DATA SECTION
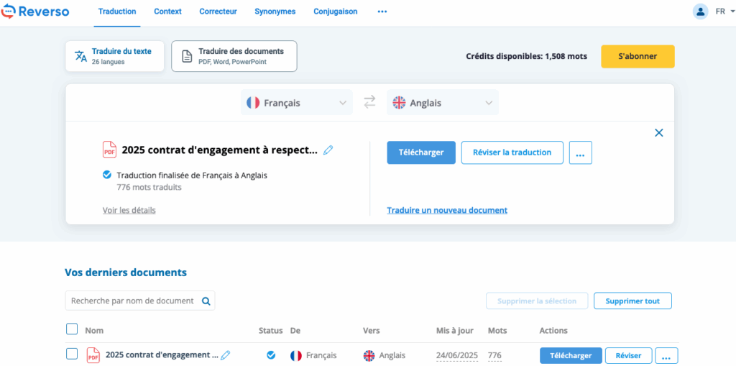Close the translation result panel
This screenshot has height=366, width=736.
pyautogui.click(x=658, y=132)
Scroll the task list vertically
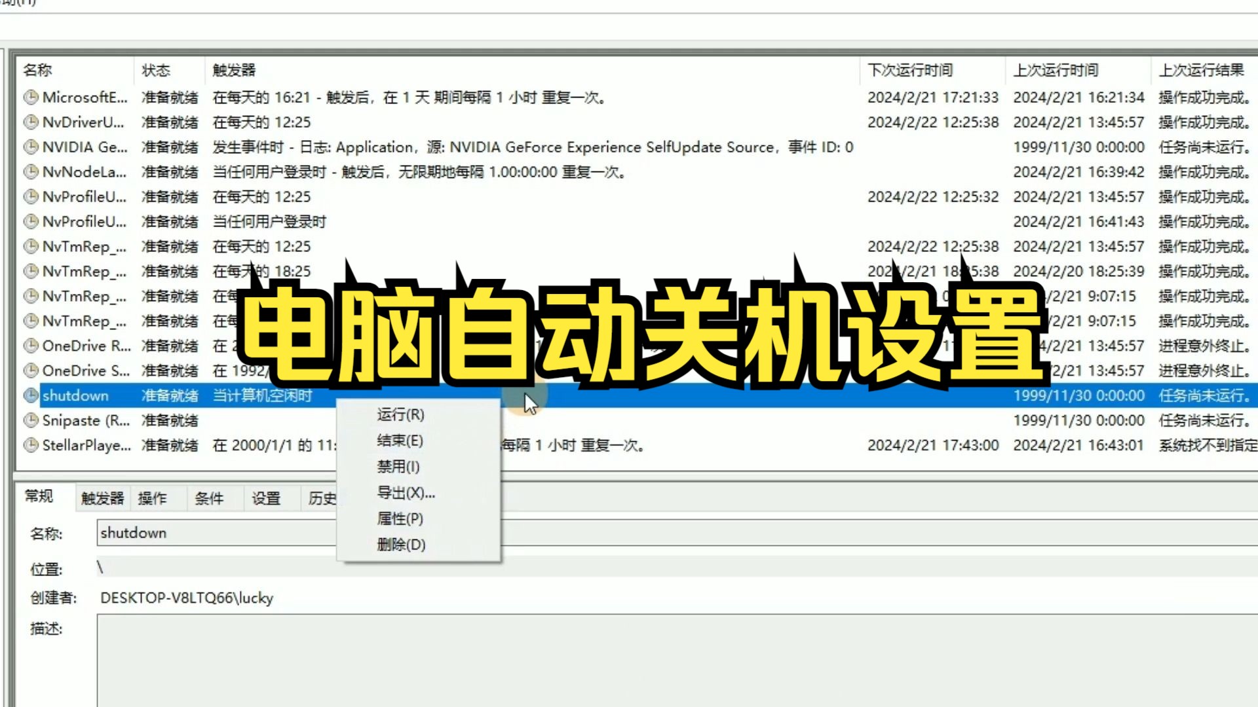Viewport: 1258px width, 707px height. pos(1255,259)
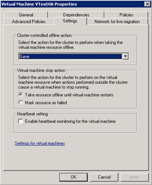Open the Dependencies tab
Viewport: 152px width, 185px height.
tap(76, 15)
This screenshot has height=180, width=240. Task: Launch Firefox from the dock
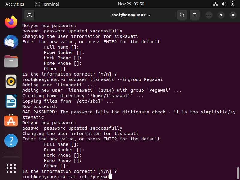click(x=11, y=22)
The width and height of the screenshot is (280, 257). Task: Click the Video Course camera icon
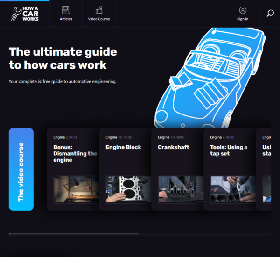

WHAT THE EXERCISE ASKS
Write out, exactly as they stand, the line with "Scroll the task list vertically" and every line after it through the end of the entries above; omit the pictures.

EXERCISE ANSWER
Scroll the task list vertically
Viewport: 1258px width, 707px height. pos(1255,259)
Open the Dependencies tab
Viewport: 152px width, 185px height.
tap(76, 15)
This screenshot has height=180, width=240. Task: Launch Firefox from the dock
click(x=11, y=22)
The width and height of the screenshot is (280, 257). Task: Click the Video Course camera icon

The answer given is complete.